Etant donnée sa relation étroite avec Ferrari, il paraît inimaginable que le Vieil Homme ait été si souvent influencé par le discours de Dragoni, mais, comme le signale Surtees, le discours était très différent par derrière.

« D’un certain coté il avait perdu le contact – il n’y avait pas la couverture TV de toutes les courses en ce temps-là, et en conséquence il était informé par les rumeurs qui lui étaient remontées. Cela dit, il dirigeait beaucoup l’équipe comme si nous étions tous des marionnettes. Il y avait un coté diabolique en lui, en ce sens qu’il était toujours en train de monter les gens les uns contre les autres, dans le but d’obtenir le meilleur de chacun. »

Au printemps 66 Surtees gagna le Grand Prix de Syracuse sur le modèle V12, mais l’opposition était négligeable, et il souligna qu’il n’était pas assez rapide. « Nous avions couru dans l’International Trophy à Silverstone, mais je ne pouvais suivre Brabham, et pourtant  la voiture de Jack n’avait pas énormément de chevaux. »

 

monza666.JPG
1966. 1000km Monza ©Eric Della Faille

 

Pendant ce temps la situation avec Dragoni empirait. Aux 1000km de Monza, John remporta la course, associé à Parkes, mais ce fut une après-midi sous haute tension, car il plut sans discontinuer, et que les essuie-glaces de la nouvelle 330 P3 devinrent rapidement inopérants. (3)
« Effectivement, » raconte Surtees, « on devait rouler encore plus vite pour avoir un peu de visibilité, plus vite qu’on l’aurait souhaité, très honnêtement. Mais Dragoni a quand même voulu servir sa version de l’histoire au Vieil Homme, prétendant que “C’était seulement à cause de Michael que la voiture avait poursuivi, John voulait lui, abandonner…” »

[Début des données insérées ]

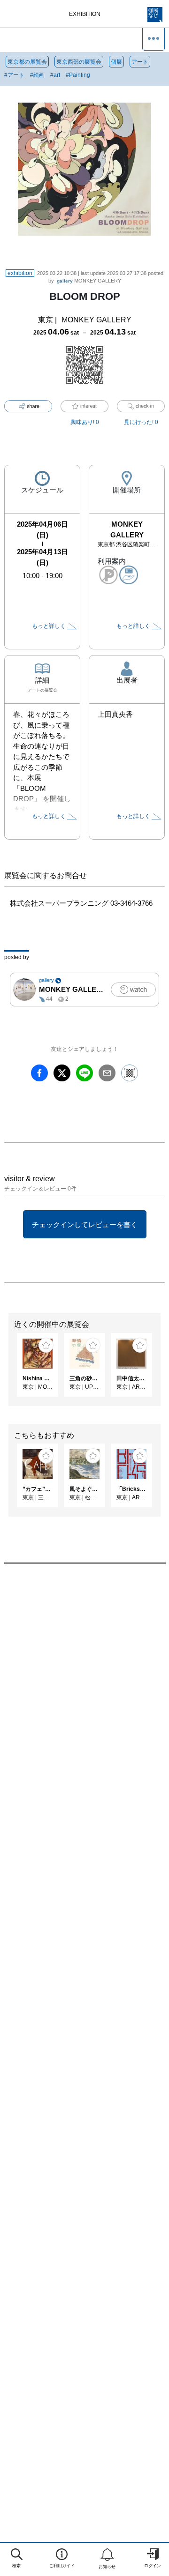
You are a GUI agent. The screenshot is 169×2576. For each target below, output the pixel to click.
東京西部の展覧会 (78, 62)
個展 (116, 62)
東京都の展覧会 (27, 62)
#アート (14, 75)
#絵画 (37, 75)
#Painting (78, 75)
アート (139, 62)
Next (162, 1369)
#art (55, 75)
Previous (7, 1369)
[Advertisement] (84, 1683)
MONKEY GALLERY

Retour sur Monaco. « A Modène, la petite monoplace V6 était trois secondes au tour plus vite que la V12, et je dis au Vieil Homme, “Je vais vous gagner Monte-Carlo avec celle-ci”. Mais à ce moment-là, je fus repris par Dragoni, “Ferrari produit des véhicules 12-cylindres, il ne serait pas bon que leur pilote numéro un ne soit pas au volant d’une monoplace 12-cylindres”. Je rétorquais, “Mais nous voulons remporter la course, n’est-ce pas ?” J’ai amené la V12 en tête de la course, mais à ce moment-là le moteur a cédé, et Bandini termina second avec la V6… »

 

(3) A rapprocher de l’épopée d’une certaine Matra 630 V12 deux ans plus tard au Mans, Ndt.

 

John Surtees Ferrari 1966 Spa.jpg
Spa 1966 ©DR

 

A Spa, pourtant, Surtees fut impérial. Rocchi avait depuis redessiné la culasse, et le V12 délivrait désormais une puissance plus respectable de 320ch. Sous une pluie torrentielle, John resta dans le sillage de la Cooper-Maserati de Jochen Rindt, pris ensuite le commandement à une douzaine de tours de l’arrivée, et remporta une victoire concluante.
« Après cela, tout le monde était vraiment heureux, mais Dragoni ne m’a jamais dit un mot. Pas un mot. J’estime avoir disputé une course enivrante ce jour-là, mais il est allé gémir à la presse que, “Surtees laisse une Cooper-Maserati mener la course”. J’ai répondu, “Oui, mais j’étais à la bonne place lorsque cette fichue course s’est terminée”. »
La situation devenait ridicule. D’un coté il y avait Surtees, conduisant avec un brio constant, et de l’autre le team manager, cherchant à le saper à chaque occasion. Le point de non retour fut franchi au Mans.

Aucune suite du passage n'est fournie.